結果、全てを受け止めていただけました。人には話しづらい事も正直に話した私をそのまま受け止めてくれました。その上司は、『失敗はしていいです。どんどん失敗してください』と仰ってました。最後は、一緒に頑張りましょうと言って面談を終えました。

私は、正直、たくさん失敗しました。最初の頃は、今日こんな失敗をしましたと報告に行ってました。どうしたらいいと思いますか?と問われ、仕事の仕方を工夫したり、歯止めをかける仕組みを考えたりして、少しづつ失敗を減らしていきました。それでも普通の人間なので、慣れが生じて、また同じような失敗をするんですけどね。

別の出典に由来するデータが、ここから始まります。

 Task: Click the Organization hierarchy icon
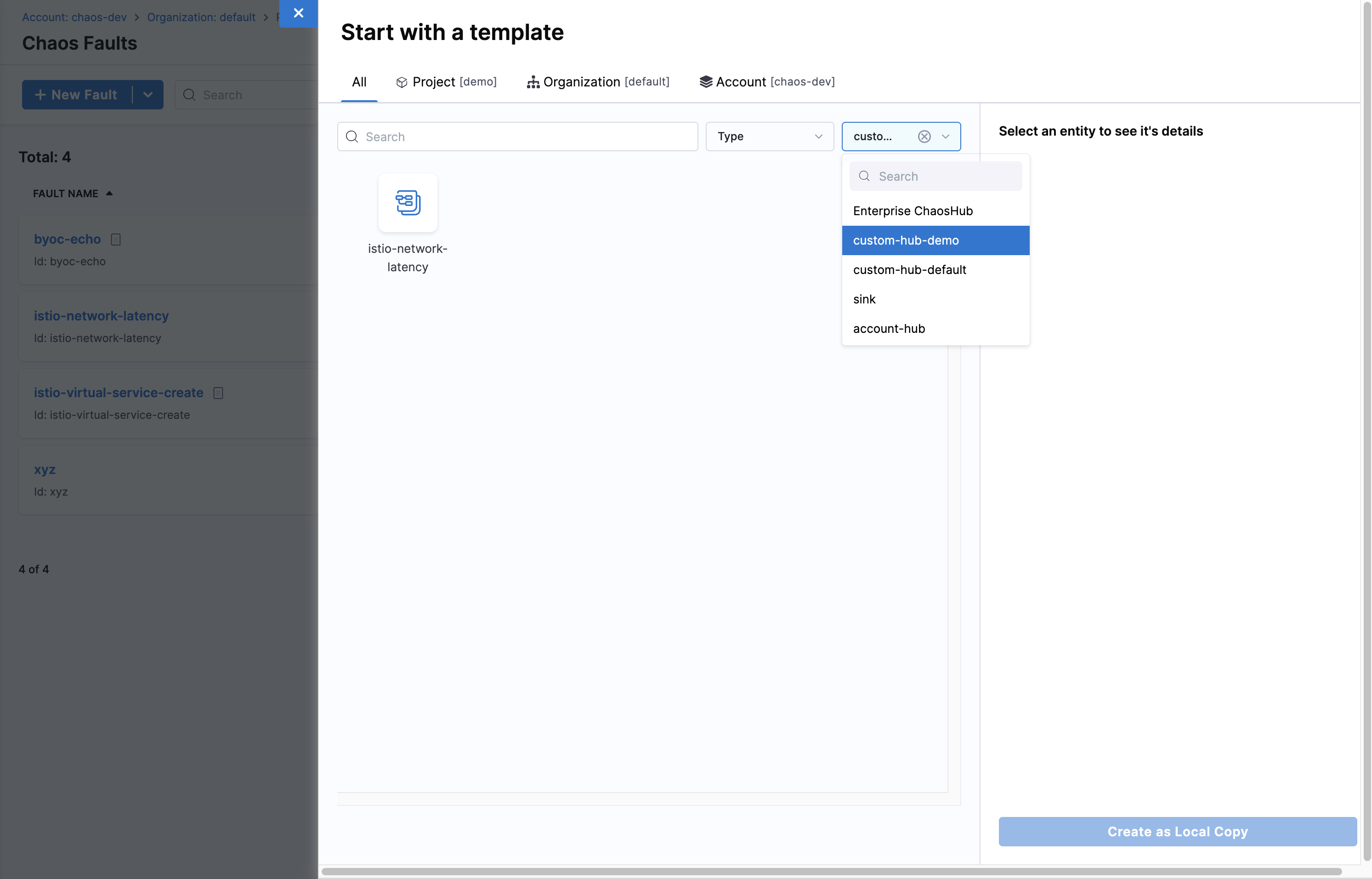point(533,82)
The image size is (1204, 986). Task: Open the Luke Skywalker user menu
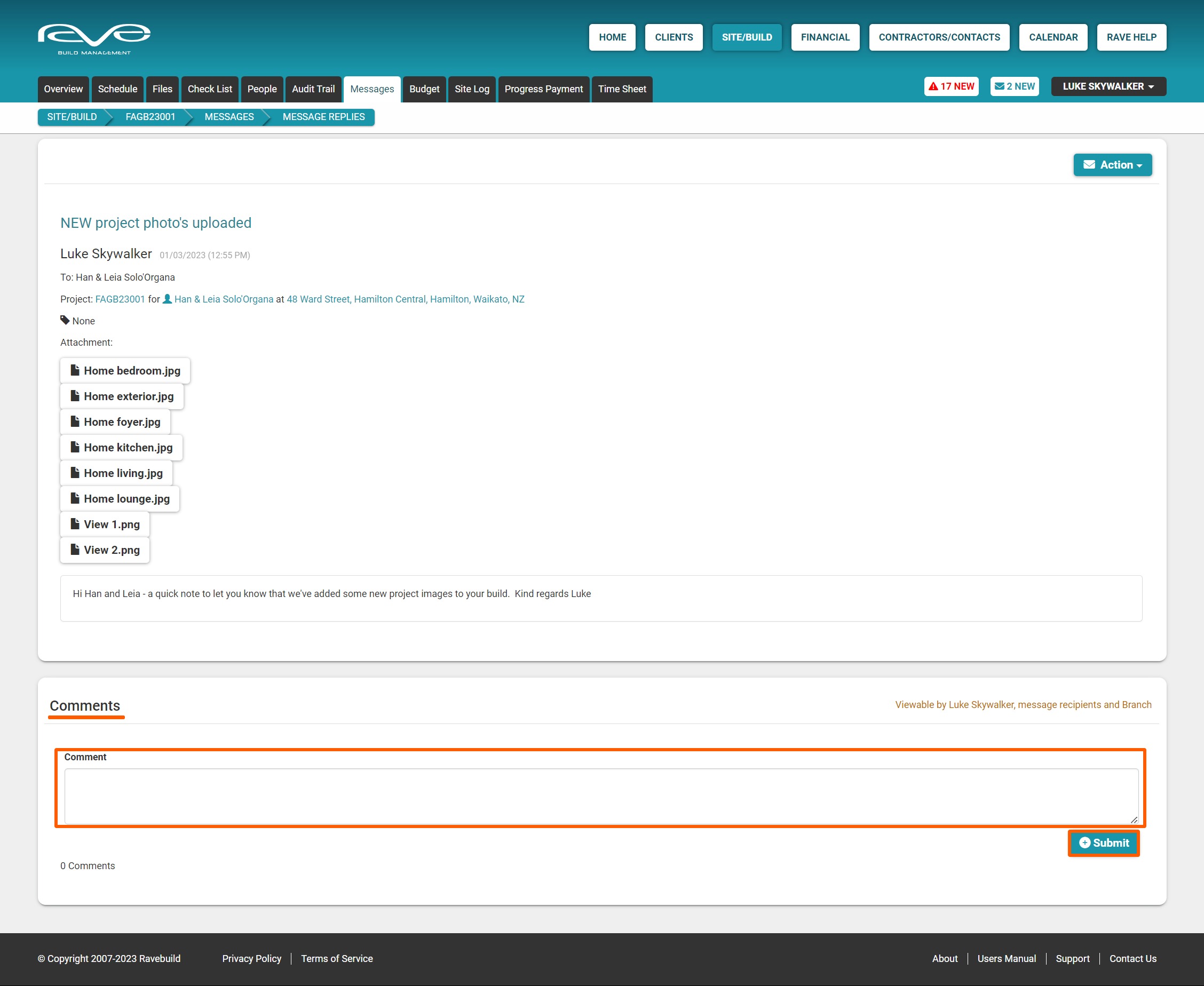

ミスには必ず原因がある。というのが私の考え方です。決して何かのせいにしてはダメなんです。失敗に、とことん正直に正面から向き合うことが大切だと思います。

今、将来が不安だという声をよく聞きます。それは私自身も同じです。ただ、幾度か転職をしてきた経験から想像するのは、たとえ失敗しても必ずやり直せるという思いがあれば、その不安というのはやわらぐのではないだろうか、ということです。

そういう意味では、生産性の向上が至上命題みたいに言われる世の中は、行き過ぎると、やり直し組を排除しかねない世の中でもあるなーとも思います。

近頃、世の中を見ていると、会社に頼らず、思い思いの仕事を自分でつくり出してなんだか楽しそうに生きている若者が増えているように感じています。そういうのって、とってもいいなと思います。それも多様性のひとつだと思うし、何よりも、将来に明るいものを見る気がするんです。平成が終わるから、ではないのですが、昭和の時代から生き延びてきた人たちが主役の時代は、もう終わり。私は正直、古い頭の人間ですが、新しくて面白い世の中を、これからの若い人たちにぜひ、頑張って作っていって欲しいなとい想います。

我々は、そんな若者たちの頑張る姿を、たとえ失敗しても、『そら見たことか』ではなく『大丈夫。またやり直せばいいさ』と応援できるようにしたいものです。

相変わらず、どこがオチだかわからないようなお話でした。